Someone in Barcelona once asked me what was the one thing I missed about the U.S. As a person who has lived in the capital of Catalonia for ten years, he had fallen in love with the city and felt that there was nothing it lacked. However, when he asked me that question, in my mind an immediate list of things popped up, but I decided to name just one. My answer to him was: “The black community.” He looked at me a bit puzzled and responded: “But there are black people here.” I turned to him, full of apprehension because of what I was about to say and quietly replied: “Yes there are. But it is not the same."
I hated that I had to say that but it was my most honest response.
But what did I mean that it was not the same? That we were not the same? What was so different between them and us? Well, in my third week here in Barcelona my phone was stolen. That can happen to anyone, anywhere and at any time, so it doesn’t have so much to do with this essay but more so with who stole my phone and how he did it. It was a guy from a neighboring country to where my family is from in West Africa. That night on the beach, when he stole my phone, he came over to my friends joking and laughing. He showed the most interest in me, calling me names like “sister,” “beautiful” and even saying things like we need to go back to Africa and we don’t belong here. I wasn’t buying any of it, but at the same time I let my guard down. Fast forward, and a few moments before he said goodbye he grabs my phone from my pocket and runs away. When I told this same story to my mother her response to me was: “Be careful with your ‘brothers’ out there. You guys are not the same.” But what did she mean by that?

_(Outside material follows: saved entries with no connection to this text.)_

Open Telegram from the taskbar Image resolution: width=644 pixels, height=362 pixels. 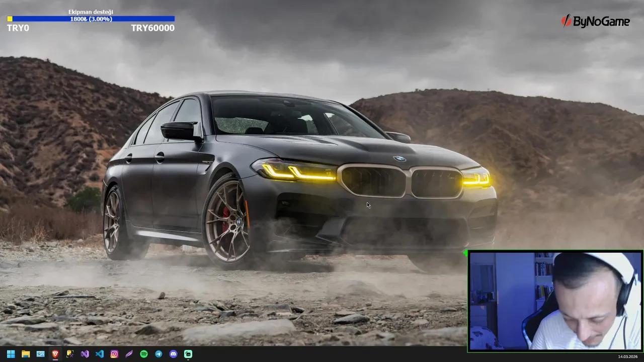click(158, 354)
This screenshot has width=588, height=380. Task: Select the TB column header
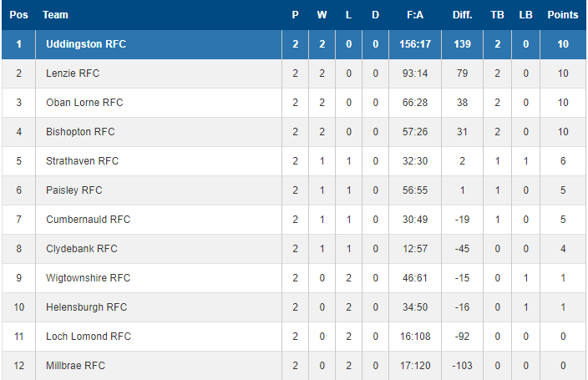(x=497, y=15)
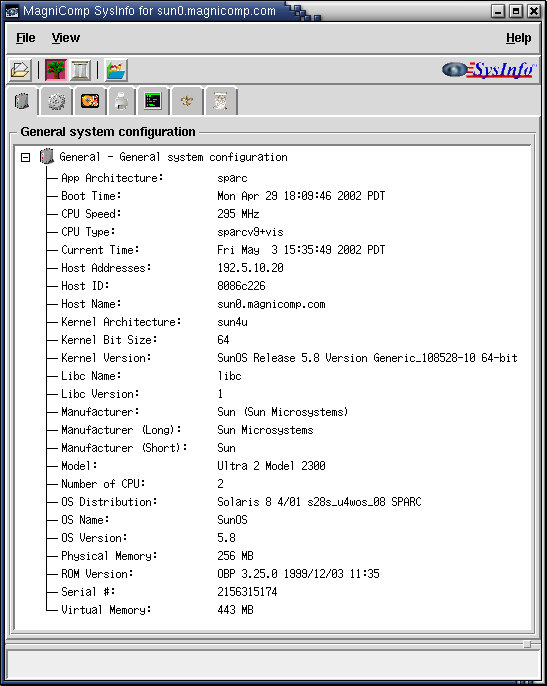The width and height of the screenshot is (547, 686).
Task: Open the gear kernel tab
Action: 56,102
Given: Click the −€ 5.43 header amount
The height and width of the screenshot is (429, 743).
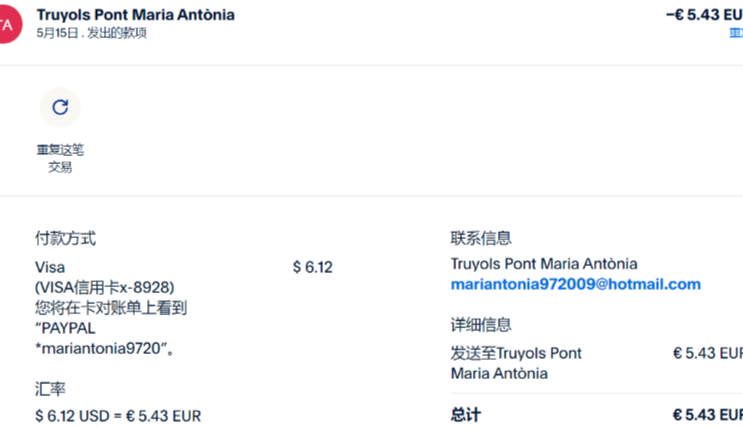Looking at the screenshot, I should click(704, 15).
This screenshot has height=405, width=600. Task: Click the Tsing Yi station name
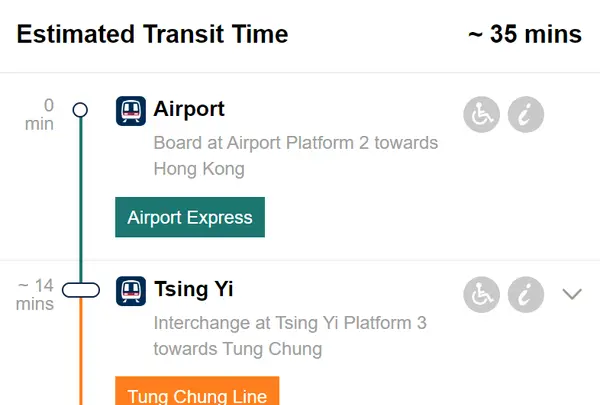click(x=193, y=290)
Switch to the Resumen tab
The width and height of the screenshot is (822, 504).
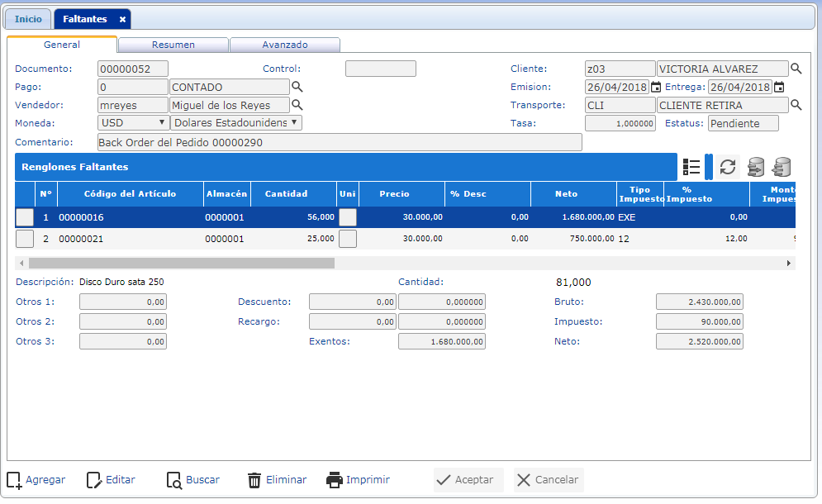tap(173, 45)
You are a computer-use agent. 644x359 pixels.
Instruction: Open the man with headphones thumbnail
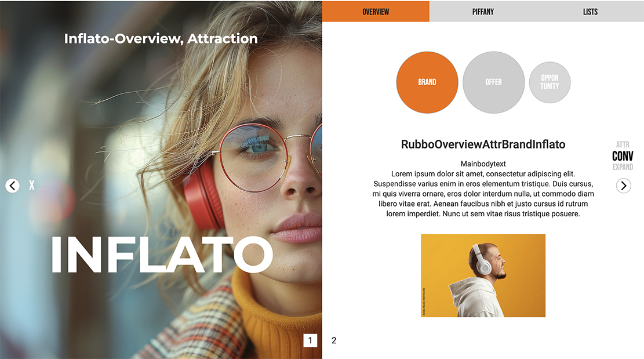click(x=483, y=275)
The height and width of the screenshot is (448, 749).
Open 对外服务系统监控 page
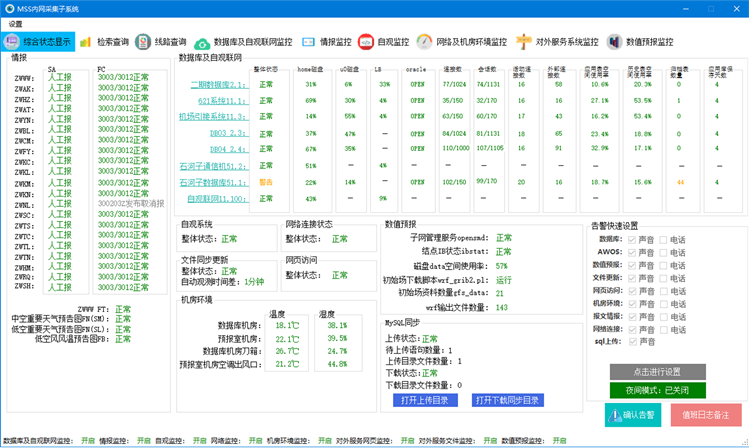tap(557, 43)
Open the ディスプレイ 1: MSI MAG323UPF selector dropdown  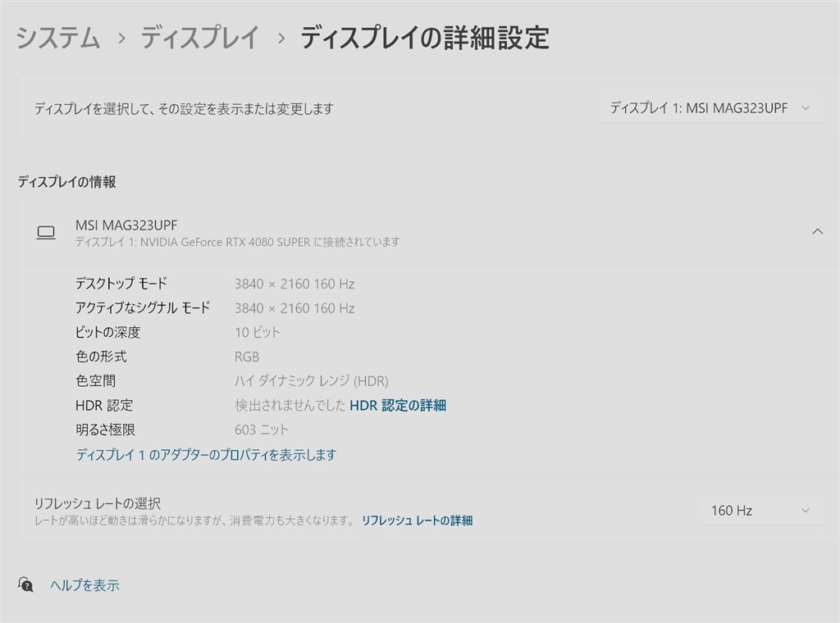(710, 107)
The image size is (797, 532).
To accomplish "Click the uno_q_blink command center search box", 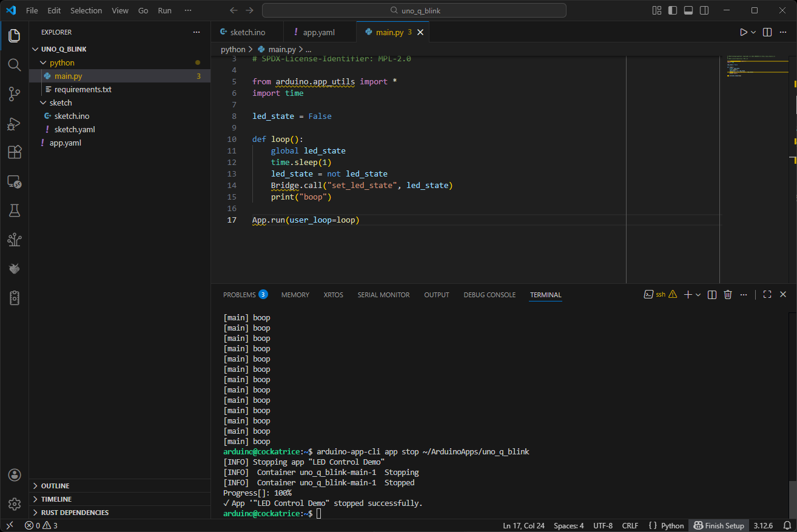I will coord(414,10).
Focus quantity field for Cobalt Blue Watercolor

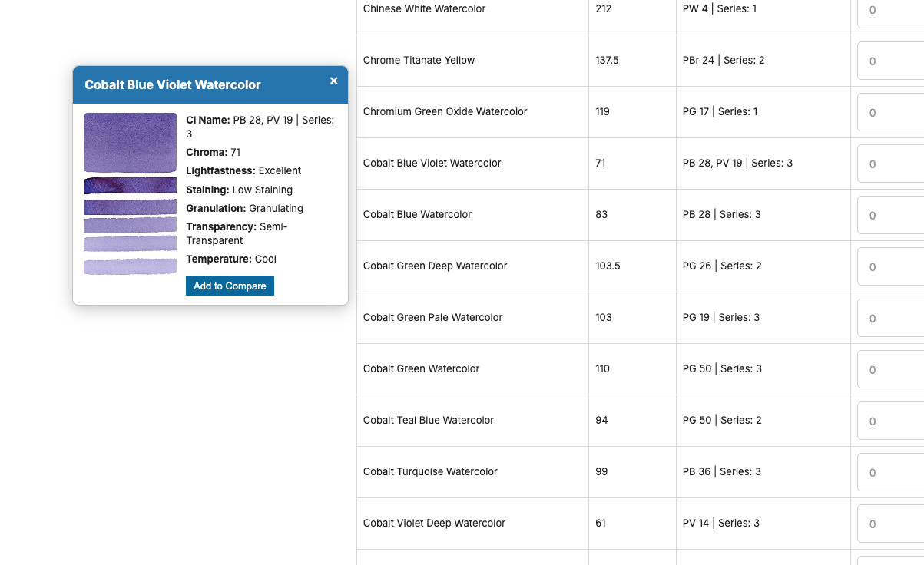click(891, 216)
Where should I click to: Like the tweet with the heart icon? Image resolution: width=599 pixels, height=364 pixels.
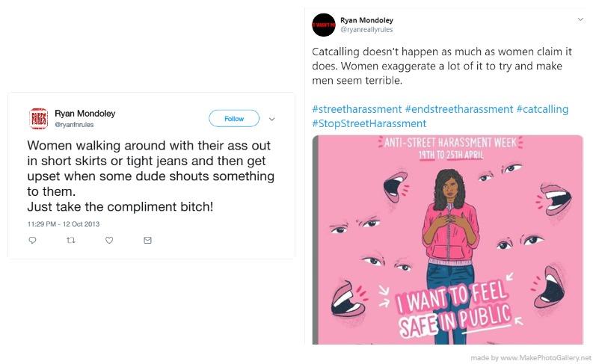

A few weeks after the phone incident I went to Las Ramblas which is the famous shopping street here in Barcelona just to take a walk. As usual, there were lots of African men on this strip selling false merchandise. I stopped to talk to a few of them and ended up spending my entire evening out there with them. We talked about the different reasons for which we had come to Spain. Many of them had come as young teenagers to work. I came for graduate school. We talked about what we did for a living. They sold fake goods on Las Ramblas from Monday to Sunday, in some cases morning till night. I babysit six hours a week. They asked me where I was living and, consequently, how much I was paying to live there. I found out that a few of them were living together in an apartment outside of the city with no light or heat. Throughout our conversation, we would continuously have to move around as the police would come and make the guys tie up their mats and move their pitches elsewhere. In these conversations, on this night, I understood what my mom had said to me weeks beforehand. As much as I didn’t want to accept it, or pretend that we were just the same, we weren’t. While I was in class writing essays about immigration, they were out in the streets of Barcelona living that reality. Every law and policy I was studying were actually impacting their lives. I could be considered an ‘expat’ and they would forever be stigmatized as migrants.
So when this guy asked me that night what it was that I missed about the U.S, and I answered the "black community," I knew what I meant, but I was embarrassed to say it. I missed going to the malls and also seeing black people shopping at the same stores as me. Or walking down the street in my neighborhood and seeing my black neighbor also leave his or her home. Or going to the bank and having my check deposited by a black man or woman. Not just seeing them struggle to survive, selling fake things on the street. It’s hard and it’s frustrating. The reality is that even if I may see us all as being the same, our life circumstances, society, and the world we live in create such a difference between us and in the end I feel more different from them than anyone else. We are more different than I would like to admit. I guess this is the power of social class and social mobility. I do not share the same spaces as the black people here — we are not in the same classes and we are not at the same events. Though we may find ourselves similar in other ways — perhaps we both like Hip-Hop, understand what the pan-African nod of recognition means, share an appreciation for similar struggles – these differences in our lives set us worlds apart.